On one of Edgewood’s last big empty lots, Foundry Commercial is rolling out a six-building, small-bay industrial campus that it says will play nice with the neighbors. The 565,600-square-foot project, planned on roughly 41 acres near downtown Orlando, is sharing the site with long-time manufacturer Randall Knives. Developers and city officials are pitching the plan as a community-first style of infill that brings local service jobs without swamping nearby residential streets.
Design Meant To Muffle Noise And Tuck Away Trucks
According to CoStar, the Edgewood Park of Commerce blueprint leans heavily on mitigation features, including sound-dampening walls and a $2 million tree and landscape beautification program. The project is also using dark-sky lighting standards that are intended to keep nighttime glare down. CoStar reports that the approved site plan pushes moving-truck service areas and loading courts into the interior of the campus instead of along the edges, and notes that the project picked up a CoStar Impact Award in part for the way it navigated the entitlement process.
Closing The Deal And The Long Road To 2027
Foundry says it closed on the property in early February and expects to deliver the development in the second half of 2027, with Moses Salcido, Lawson Dann, Joey Woodman, and Travis Hammond leading the effort, according to a press release by Foundry Commercial. The company is positioning Edgewood Park of Commerce as part of a bigger push to create thoughtfully scaled small-bay spaces geared toward HVAC suppliers, light manufacturers, and contractors.

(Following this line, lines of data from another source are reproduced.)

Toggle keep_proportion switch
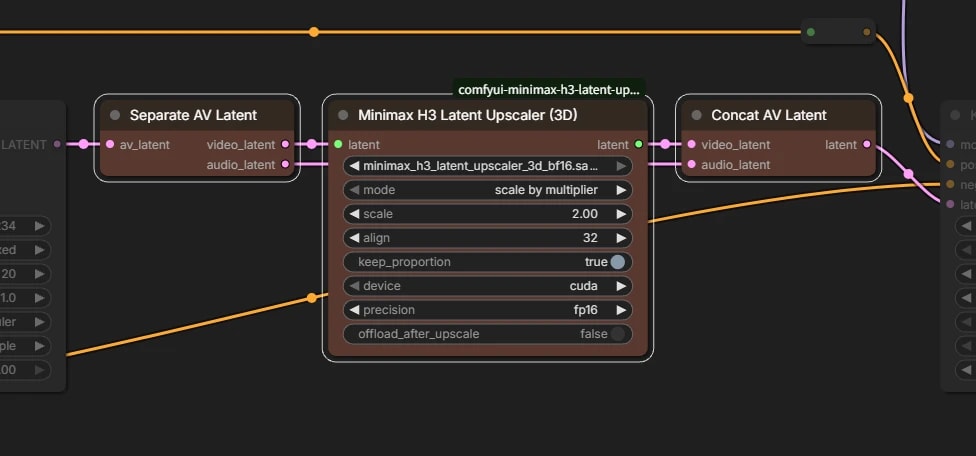This screenshot has width=976, height=456. [x=617, y=262]
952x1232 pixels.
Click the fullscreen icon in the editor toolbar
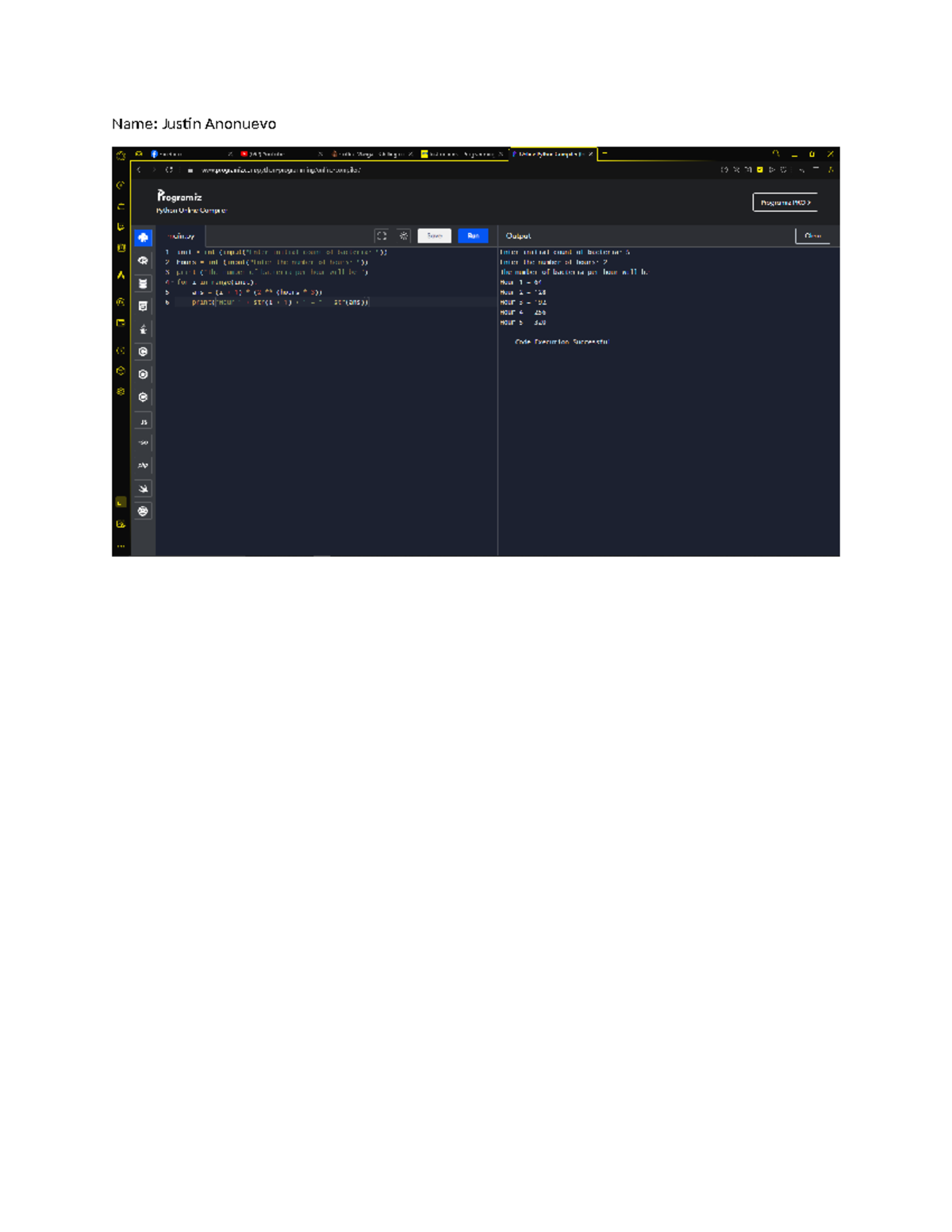tap(382, 235)
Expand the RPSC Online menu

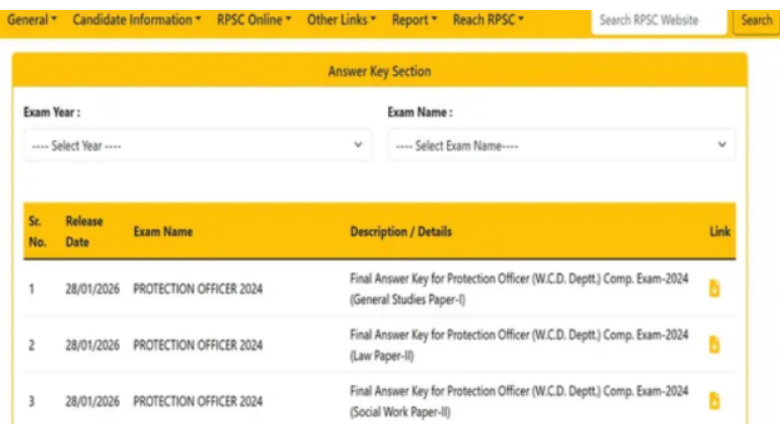(254, 20)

Price Tag, Project Size And A Knife-Making Legacy
Industry coverage indicates Foundry paid about $14.1 million for the 41-acre parcel and is budgeting roughly $95 million for the build-out, with individual buildings expected to range from about 80,800 to 107,400 square feet, as reported by ConnectCRE. The land has long been tied to the RandallMade knife works, and the current plan keeps space for Randall to continue operating on the property.
Neighbors At The Table And City Hall Watching Closely
Foundry brought residents into the process early. A public notice shows the company hosted a community meeting at Edgewood City Hall on Nov. 20, 2024, as part of the city’s review. City records and the developer’s plans spell out conditions and design commitments intended to curb traffic, noise, and visual impacts in the small municipality, according to the City of Edgewood.
Why This Industrial Play Matters For Central Florida
Regional forecasts and industry watchers say developments like Edgewood Park of Commerce reflect a broader tilt toward infill small-bay industrial that serves local businesses while keeping the footprint compact. The University of Central Florida’s spring 2025 Florida & Metro Forecast highlights the Foundry project and points to how reworking urban parcels for tailored industrial space can boost a city’s commercial tax base without resorting to sprawling development, a key argument behind the recent run of similar infill deals.